At least one person was killed, and homes were damaged and destroyed after a tornado struck the New Orleans area Tuesday evening, officials said.
Urgent tornado warnings were issued for the city around 7:20 p.m., and video from NBC affiliate WDSU showed a dark funnel cloud moving through the area.
The community of Arabi, in St. Bernard Parish just east of New Orleans’ Lower 9th Ward, was hard hit, officials said.
One death related to the touchdown has been confirmed, St. Bernard Parish Sheriff James Pohlmann said Tuesday night.
“There’s widespread damage,” Pohlmann told reporters. There were multiple injuries, he said, but information about severity of the injuries was not immediately available.
New Orleans Mayor LaToya Cantrell said that there had been no reports of casualties or significant damage in Orleans Parish after the tornado touched down in the Lower 9th Ward and New Orleans East.
The tornado struck in Louisiana a day after more than a dozen tornadoes touched down in parts of Texas, killing one person.
Louisiana Gov. John Bel Edwards tweeted that state agencies were assisting. “My prayers are with you in Southeast Louisiana tonight. Please be safe,” he wrote.
The state’s Fire Marshal office said that teams from the New Orleans and Baton Rouge areas had been dispatched to affected areas to conduct search and rescue operations.
A man at a grocery store in Arabi told WDSU in a phone interview that the store is OK but neighbors lost homes.
“The houses are completely destroyed,” he said. “It’s like something out of a movie.”
The tornado that struck Arabi caused damage on a path from the river to the south to a levee to the north, St. Bernard Parish President Guy McInnis said.
“We have homes along that whole stretch that were severely damaged,” McInnis said. “… We have a home that was lifted off its foundation and put into the middle of the street.”
The National Weather Service said it will be sending survey teams Wednesday to Arabi and the Lower 9th Ward, as well as to the Gretna and to the Lacombe area on the north side of Lake Pontchartrain. Final assessments about the storms could take days.
The weather service issued a 7:22 p.m. warning for New Orleans to “find an interior closet, room or hallway and take cover!”
It said a large tornado was on the ground headed toward New Orleans East and that damage had been reported in Gretna, on the western bank of the Mississippi River across from New Orleans.

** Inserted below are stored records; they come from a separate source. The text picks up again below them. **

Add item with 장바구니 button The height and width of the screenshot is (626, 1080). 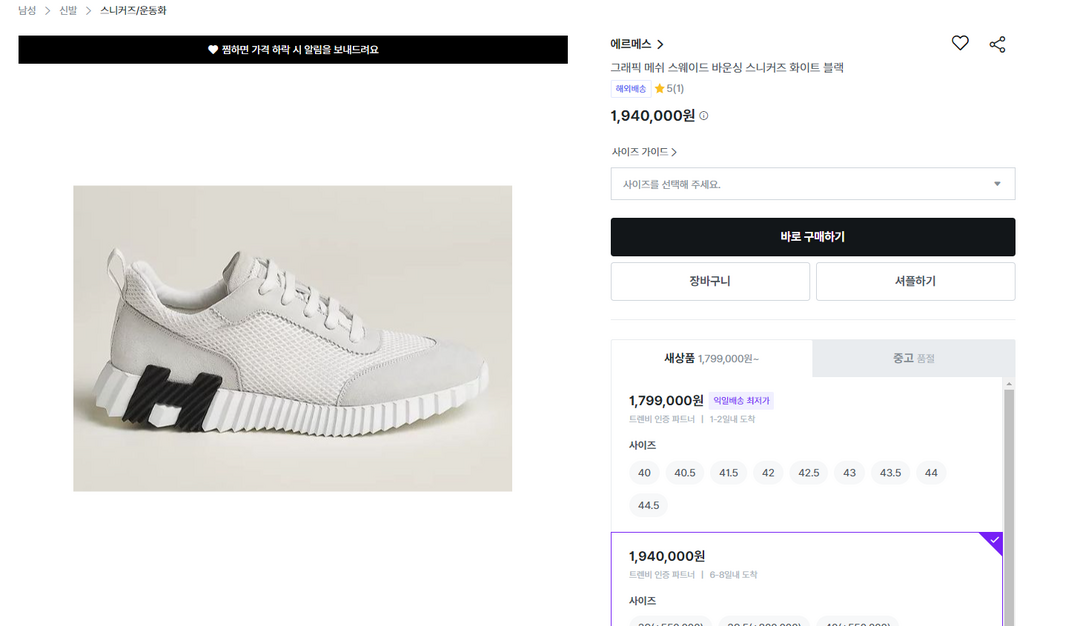pos(710,281)
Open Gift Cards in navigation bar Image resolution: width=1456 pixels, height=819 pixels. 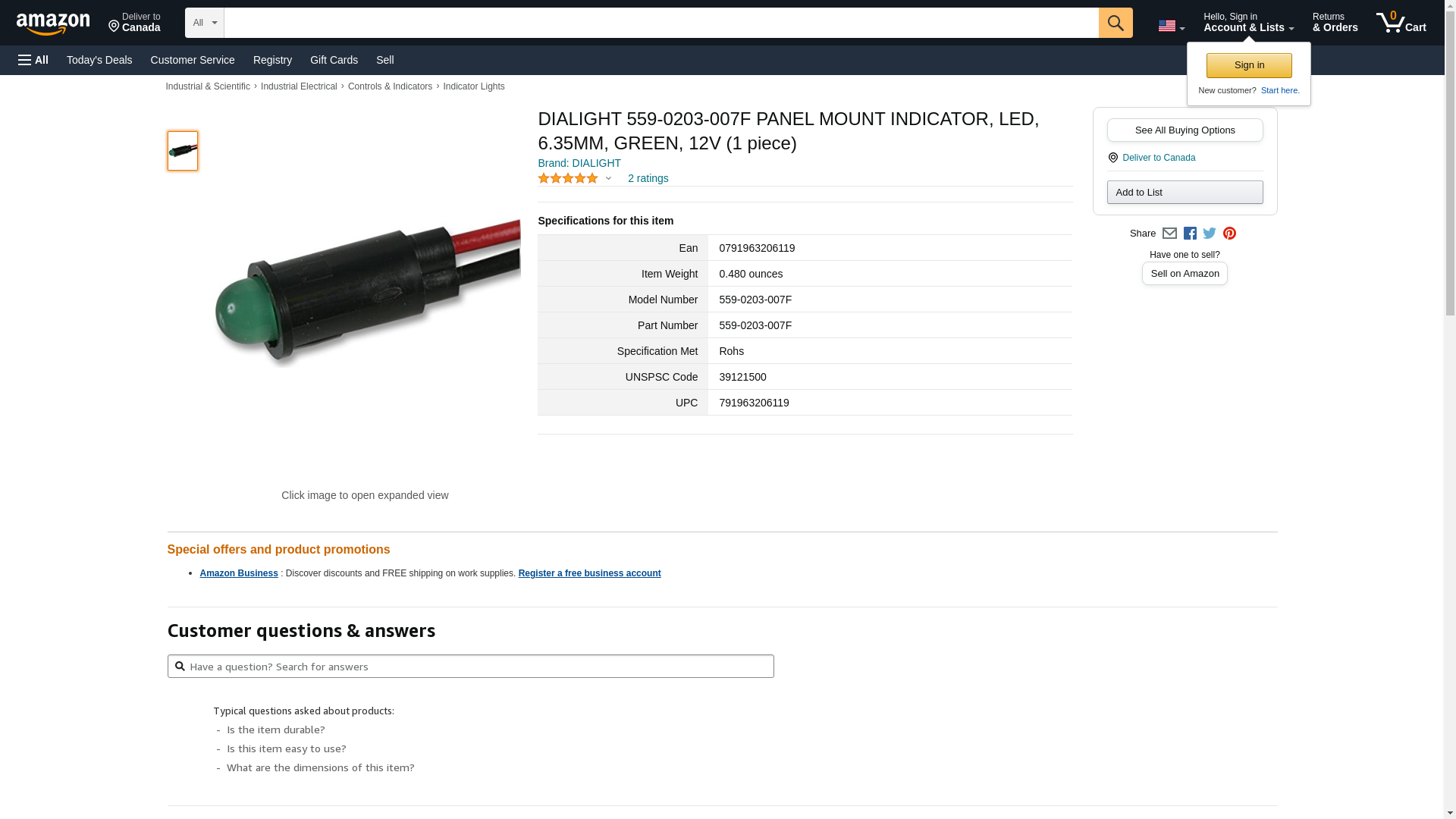point(334,60)
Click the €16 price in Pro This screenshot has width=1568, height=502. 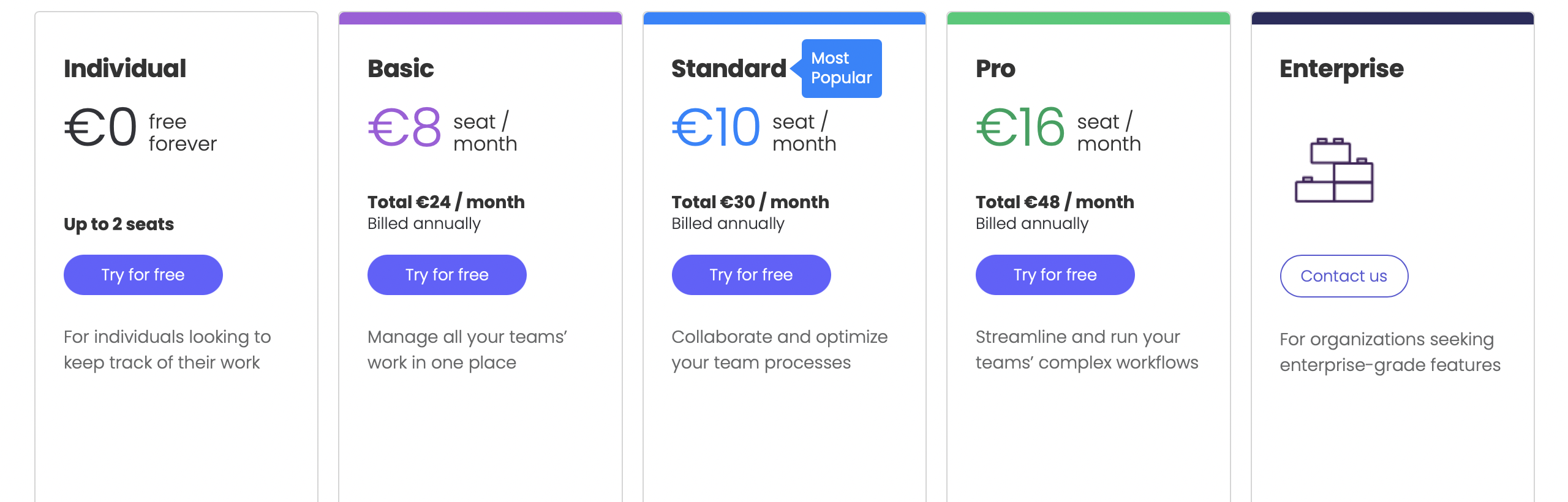(1020, 127)
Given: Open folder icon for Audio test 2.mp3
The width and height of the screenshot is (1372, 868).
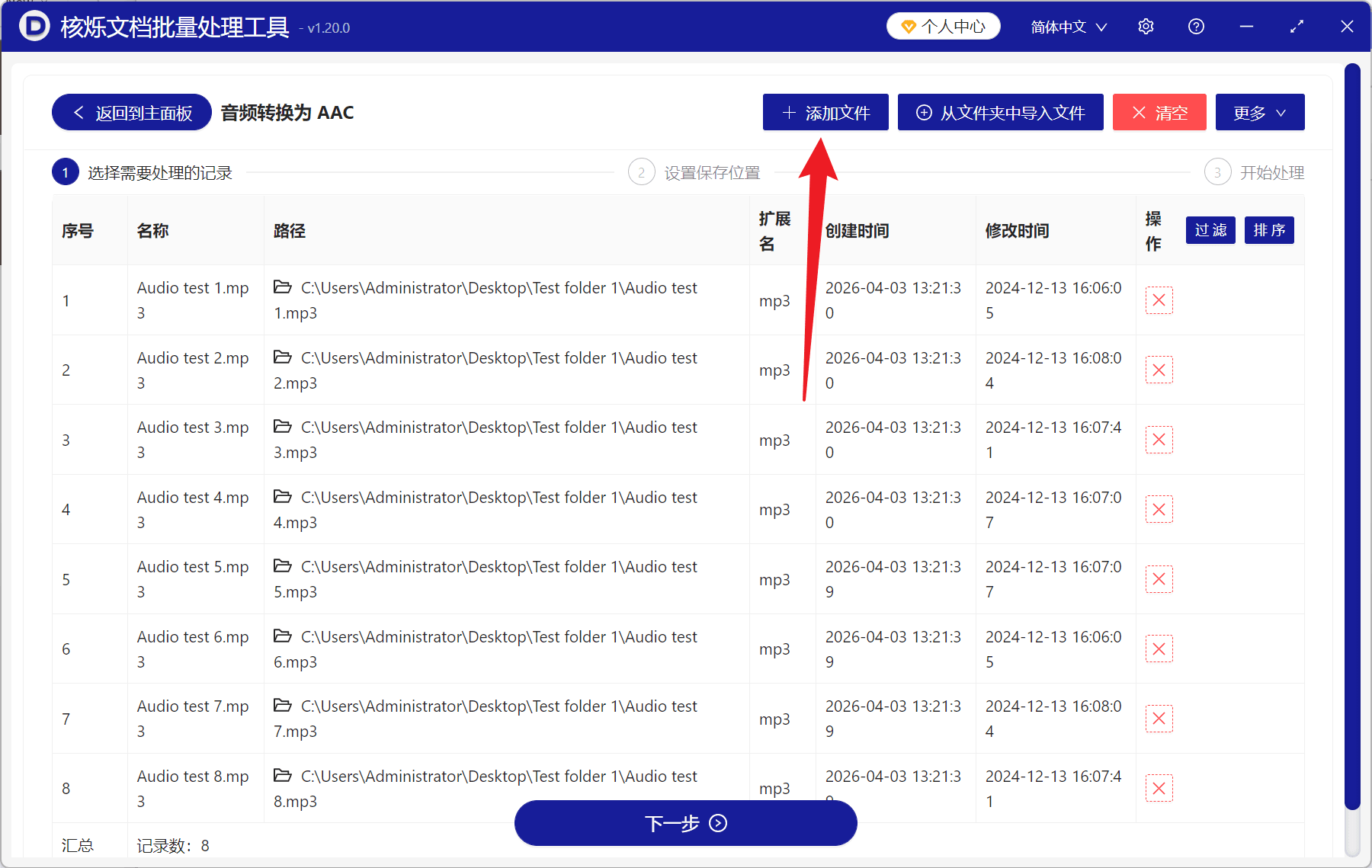Looking at the screenshot, I should 283,357.
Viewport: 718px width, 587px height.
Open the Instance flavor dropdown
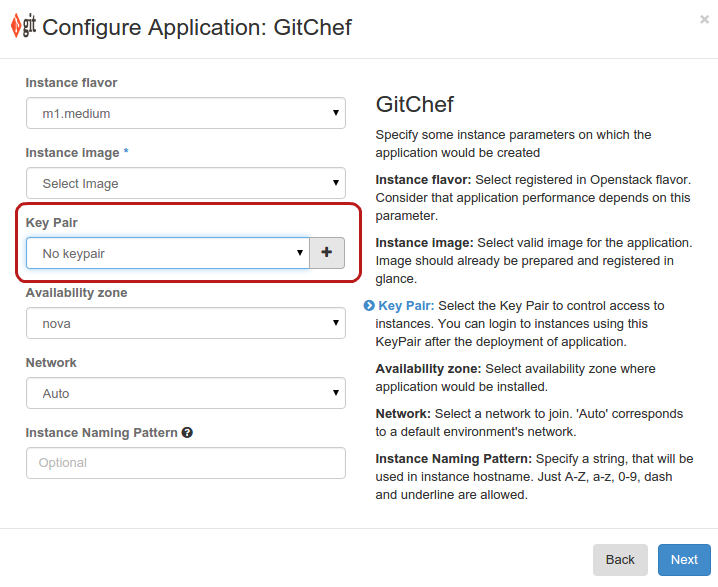coord(185,113)
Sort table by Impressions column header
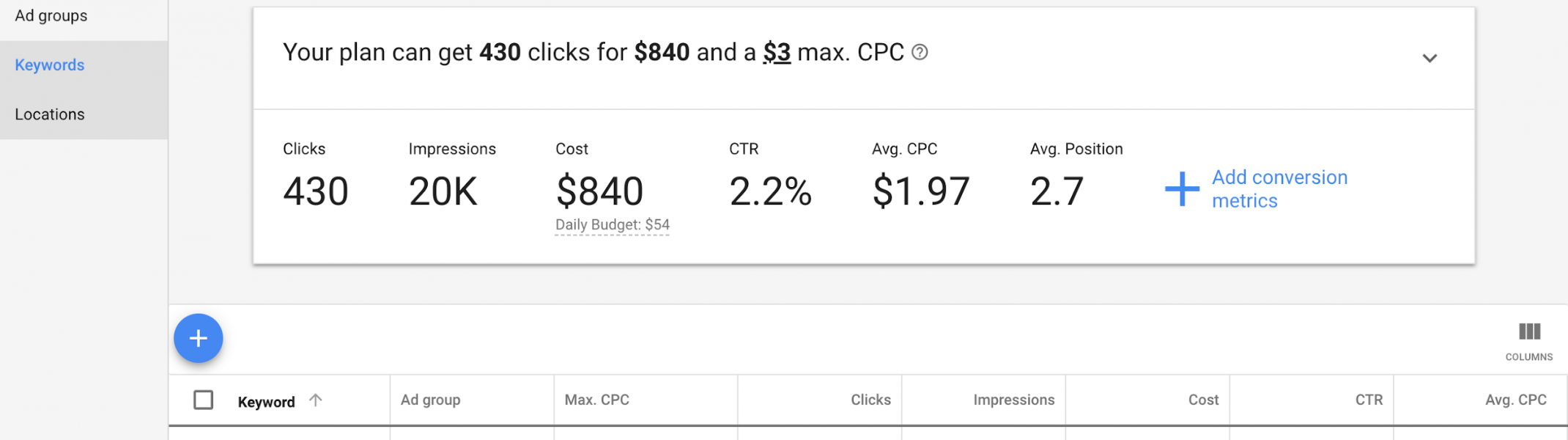 pyautogui.click(x=1014, y=400)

Officials in neighboring Jefferson Parish said shortly after the storm that there had been no major damage or injuries reported.
More than 14,000 people were without power in St. Bernard, Orleans and Jefferson parishes in the immediate aftermath of the storm, according to Entergy. That number had dropped to about 7,500 late Tuesday night.
By late Tuesday, tornado watches for Louisiana had expired, but watches continued for parts of southern Mississippi and southern and central Alabama.
In Hinds County, Mississippi, storms tore down trees and power lines, emergency management officials said, and the weather prompted Mississippi State University in Starkville to switch to remote classes.
In western Alabama, there was damage to the roofs of several homes in the area of Toxey after storms moved through Tuesday, according to the weather service and Choctaw County emergency management officials.
In Hale County, around 20 homes were damaged but there were no injuries after a possible tornado there, Russell Weeden, the local emergency management director, told NBC affiliate WVTM of Birmingham. There were no injuries reported.
On Monday in Texas, a woman died after a tornado struck her home in Sherwood Shores, about 90 miles north of Dallas, the Grayson County Office of Emergency Management said. The National Weather Service confirmed Tuesday that it was an EF-2 tornado.